Research Expertise and Interest
religion, culture, Africa, AIDS, political sociology, theory, development, NGOs, public impact research/scholarship, community-engaged research/scholarship, research practice partnership, community-based research partnerships, social justice research
Research Description
Ann Swidler has done influential work on culture, religion, and American society, including the now-classic article, “Culture in Action," the co-authored Habits of the Heart, The Good Society, and Inequality by Design, and the book Talk of Love: How Culture Matters (Chicago 2001). Her most recent book (with Susan Cotts Watkins) is A Fraught Embrace: The Romance and Reality of AIDS Altruism in Africa (Princeton 2017). Her current research examines the dynamics of religious change in Malawi and how networks among religious congregations, chiefs, NGOs, and local officials shape the creation of public goods.
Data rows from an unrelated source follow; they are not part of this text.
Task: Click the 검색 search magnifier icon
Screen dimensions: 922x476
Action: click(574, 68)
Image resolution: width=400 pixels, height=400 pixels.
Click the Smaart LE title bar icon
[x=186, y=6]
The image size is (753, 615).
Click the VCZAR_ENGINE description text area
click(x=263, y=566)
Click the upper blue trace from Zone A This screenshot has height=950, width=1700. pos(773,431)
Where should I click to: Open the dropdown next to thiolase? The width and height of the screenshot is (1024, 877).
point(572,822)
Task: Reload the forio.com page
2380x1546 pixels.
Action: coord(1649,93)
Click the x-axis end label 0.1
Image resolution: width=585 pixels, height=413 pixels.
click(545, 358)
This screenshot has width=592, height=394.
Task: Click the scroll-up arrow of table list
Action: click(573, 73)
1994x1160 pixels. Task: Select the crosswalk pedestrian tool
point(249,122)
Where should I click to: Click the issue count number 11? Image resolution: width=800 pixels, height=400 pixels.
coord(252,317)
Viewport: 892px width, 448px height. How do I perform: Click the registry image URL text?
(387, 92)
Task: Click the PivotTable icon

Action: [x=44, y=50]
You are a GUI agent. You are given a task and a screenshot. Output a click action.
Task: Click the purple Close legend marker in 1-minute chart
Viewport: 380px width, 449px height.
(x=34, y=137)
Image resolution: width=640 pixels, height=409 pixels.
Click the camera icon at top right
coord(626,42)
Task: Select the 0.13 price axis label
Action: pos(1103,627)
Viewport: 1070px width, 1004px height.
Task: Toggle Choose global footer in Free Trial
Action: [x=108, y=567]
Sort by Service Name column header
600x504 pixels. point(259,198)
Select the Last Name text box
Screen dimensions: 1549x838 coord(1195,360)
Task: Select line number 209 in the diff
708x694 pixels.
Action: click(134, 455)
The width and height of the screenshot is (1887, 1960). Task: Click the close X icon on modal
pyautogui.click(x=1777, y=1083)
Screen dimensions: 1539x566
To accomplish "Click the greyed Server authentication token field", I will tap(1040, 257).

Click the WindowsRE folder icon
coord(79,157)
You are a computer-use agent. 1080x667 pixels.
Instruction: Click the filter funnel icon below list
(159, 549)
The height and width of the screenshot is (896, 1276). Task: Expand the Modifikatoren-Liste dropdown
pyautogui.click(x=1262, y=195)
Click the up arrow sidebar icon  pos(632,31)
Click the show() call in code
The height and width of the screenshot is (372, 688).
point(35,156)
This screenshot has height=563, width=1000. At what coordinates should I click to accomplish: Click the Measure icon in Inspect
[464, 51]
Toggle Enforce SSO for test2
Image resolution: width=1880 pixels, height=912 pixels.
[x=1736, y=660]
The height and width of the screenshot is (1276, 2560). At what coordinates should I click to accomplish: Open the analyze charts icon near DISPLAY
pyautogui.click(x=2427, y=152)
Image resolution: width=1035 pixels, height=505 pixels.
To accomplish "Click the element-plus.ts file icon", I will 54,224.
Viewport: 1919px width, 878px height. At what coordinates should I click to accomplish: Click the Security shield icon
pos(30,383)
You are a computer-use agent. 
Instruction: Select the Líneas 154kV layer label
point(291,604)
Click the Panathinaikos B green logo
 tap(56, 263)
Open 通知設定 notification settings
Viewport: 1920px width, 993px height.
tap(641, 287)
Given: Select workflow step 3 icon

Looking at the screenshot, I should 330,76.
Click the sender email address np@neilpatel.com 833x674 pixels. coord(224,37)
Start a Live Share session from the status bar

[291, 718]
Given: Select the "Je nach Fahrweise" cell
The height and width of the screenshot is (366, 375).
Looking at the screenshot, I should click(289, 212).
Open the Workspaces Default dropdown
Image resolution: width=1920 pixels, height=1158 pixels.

Her recent papers include "Ties of Dependence: AIDS and Transactional Sex in Rural Malawi" with Susan Watkins (Studies in Family Planning 2007); "Condom Semiotics: Meaning and Condom Use in Rural Malawi," with Iddo Tavory, (American Sociological Review 2009); "Teach a Man to Fish" (World Development 2009) and "Hearsay Ethnography" (Poetics 2009), both with Susan Watkins; “Outsourcing Social Transformation: Development NGOs as Organizations,” with Susan Watkins and Thomas Hannan (Annual Review of Sociology 2012); “African Affirmations: The Religion of Modernity and the Modernity of Religion.” (International Sociology 2013); “Working Misunderstandings: Donors, Brokers, and Villagers in Africa’s AIDS Industry” with Susan Watkins (Population and Development Review 2013); “Global Institutional Imaginaries” in A. Phillips and C. Reus-Smit, eds., Diversity and its Discontents: Culture and Order in World Politics (Cambridge 2019); and “Transplanting Institutional Innovation: Comparing the Success of NGOs and Missionary Protestantism in Sub-Saharan Africa” with Marian Burchardt (Theory & Society 2020).